Since President Rodrigo Duterte took office on June 30,2016, the “neutralization of the illegal drug personalities nationwide,” to quote former Philippine National Police (PNP) head Ronald dela Rosa, claimed the lives of “over 12,000 Filipinos to date, mostly urban poor, (with) at least 2,555 of the killings... attributed to the (PNP) ,” according to the Human Rights Watch (HRW), a nongovernment organization (NGO) that “investigates and reports on abuse” in about 100 countries.

The “true casualty count” may never be known, asserted Sheila Coronel, Mariel Padilla, David Mora, and The Stabile Center for Investigative Journalism.

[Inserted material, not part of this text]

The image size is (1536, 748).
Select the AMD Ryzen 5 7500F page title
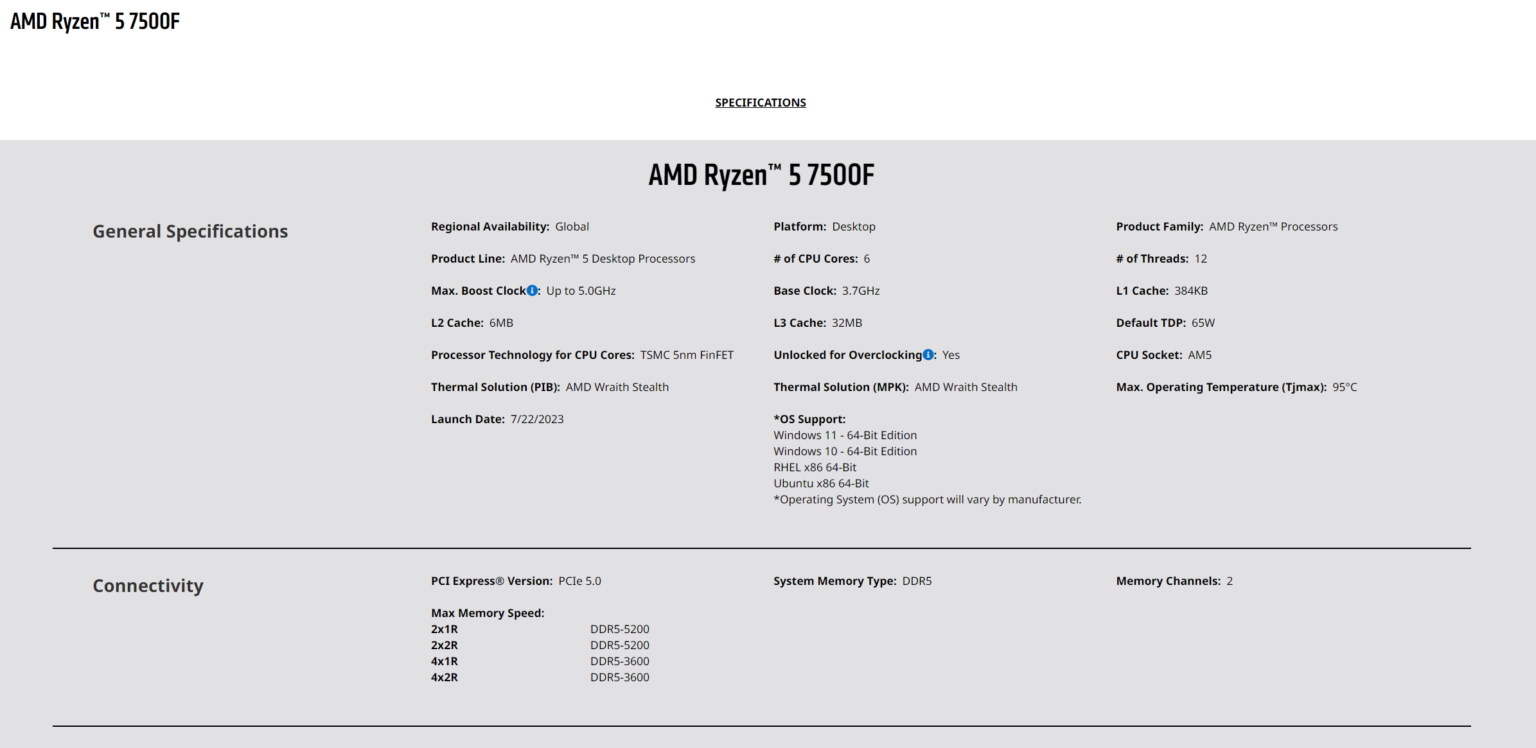[x=93, y=20]
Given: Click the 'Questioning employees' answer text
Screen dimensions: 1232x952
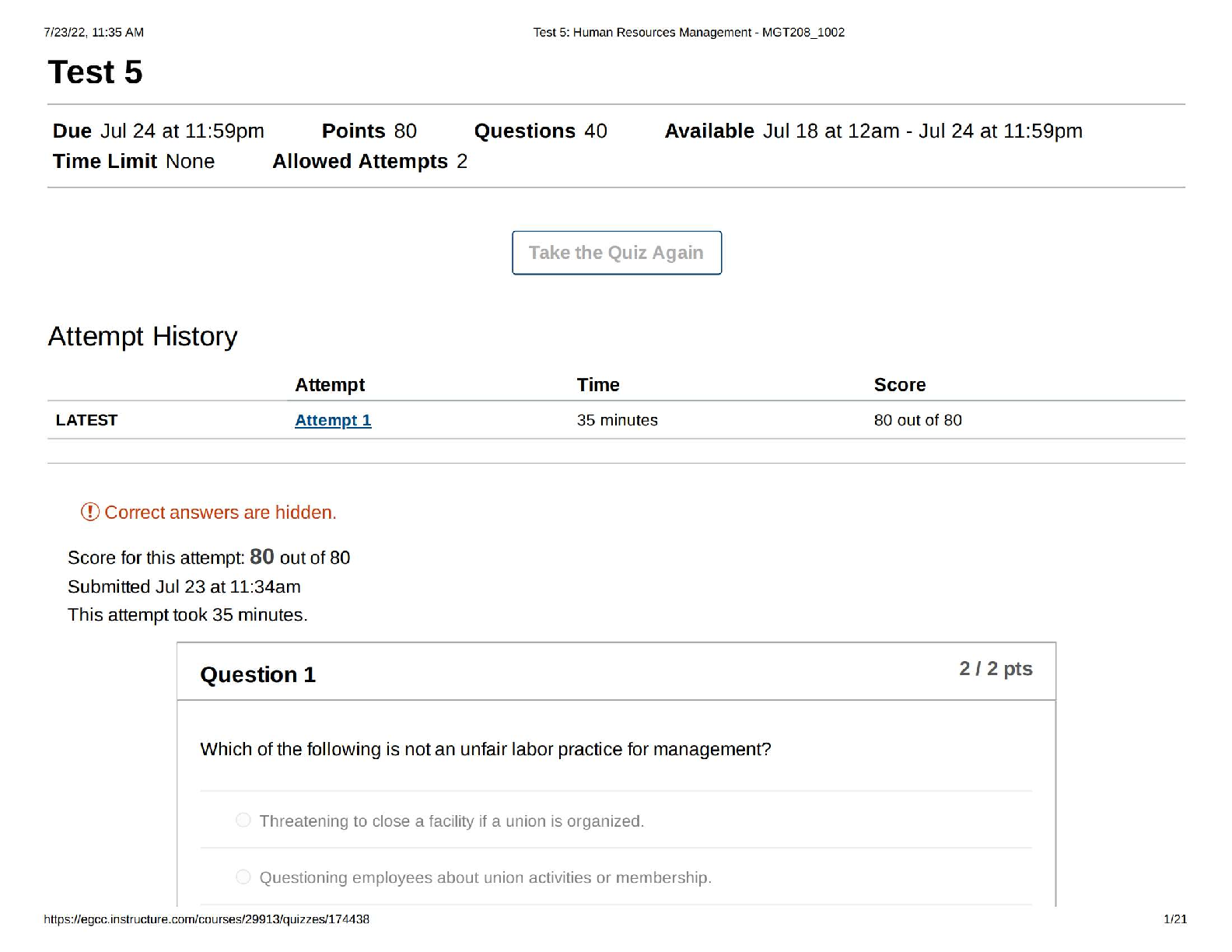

In their August 2019 report, “The Uncounted Dead of Duterte’s Drug War,” published in theatlantic.com, the team, after cross-checking the officially reported figures with 23 other sources, including the Commission on Human Rights and the Ateneo School of Government, found “2,320 drug-linked homicides in the first year and a half of Duterte’s drug war—more than twice as many as the police have claimed... in just three parts of the Philippine capital,” which are Caloocan, Quezon City and Manila.

“Hidden” or not, the numbers of street executions gradually gave way to another set of rubric: The declaration of drug-free local governments, as certified by the Regional Oversight Committee on Dangerous Drugs, composed of the Philippine Drug Enforcement Agency (PDEA), Department of Health, Department of the Interior and Local Government and the PNP.

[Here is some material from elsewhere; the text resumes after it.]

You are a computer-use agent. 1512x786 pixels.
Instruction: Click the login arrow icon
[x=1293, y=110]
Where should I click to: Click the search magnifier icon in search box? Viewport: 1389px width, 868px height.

Do the drug-clearing operations reflect actualities or merely reporting targets met that satisfy the parameters defined by the Dangerous Drugs Board (DDB): “The non-availability of drug supply in the area and the absence of drug transit activity, clandestine drug laboratory and chemical warehouse, marijuana cultivation site, drug den, drug pushers, and users,” as reported by SunStar Zamboanga on Feb. 15?

Stakeholders must be aware that the Philippine Anti-Illegal Drugs Strategy (Pads) has two foci, as defined by the DDB: The reduction of the drug supply and the drug demand. In law enforcement, a key area in strategies to reduce drug supply, there is a surge of Filipinos “victimized as drug couriers” by international trafficking syndicates, according to the voanews.com.

From only two Filipinos arrested abroad for acting as drug couriers, there were 710 reported by the PDEA in October 2019. Many of these Filipino drug mules exploited by the international syndicates are women.

Thus, citizens must not relax their vigilance in monitoring how their communities translate the Pads into actualities. Drug demand reduction strategies are concentrated in preventive education, treatment and rehabilitation, and advocacy.

Carrying out these campaigns means the activation of the local government’s Anti-Drug Abuse Councils, tasked to involve stakeholders in the treatment, rehabilitation, reintegration and aftercare necessary for both drug surrenderees and other citizens to live truly drug-free lives.

Recently, the Talisay City Government partnered with the NGO Our Lady of Divine Providence Home to provide aftercare services to children whose parents are jailed or were killed in the War on Drugs.

Talisay City Mayor Gerald Anthony Gullas Jr. said it is a priority in his administration to look into the welfare of the children. How many local governments and civil society groups reach out to the “hidden numbers” of Filipinos victimized in the War on Drugs?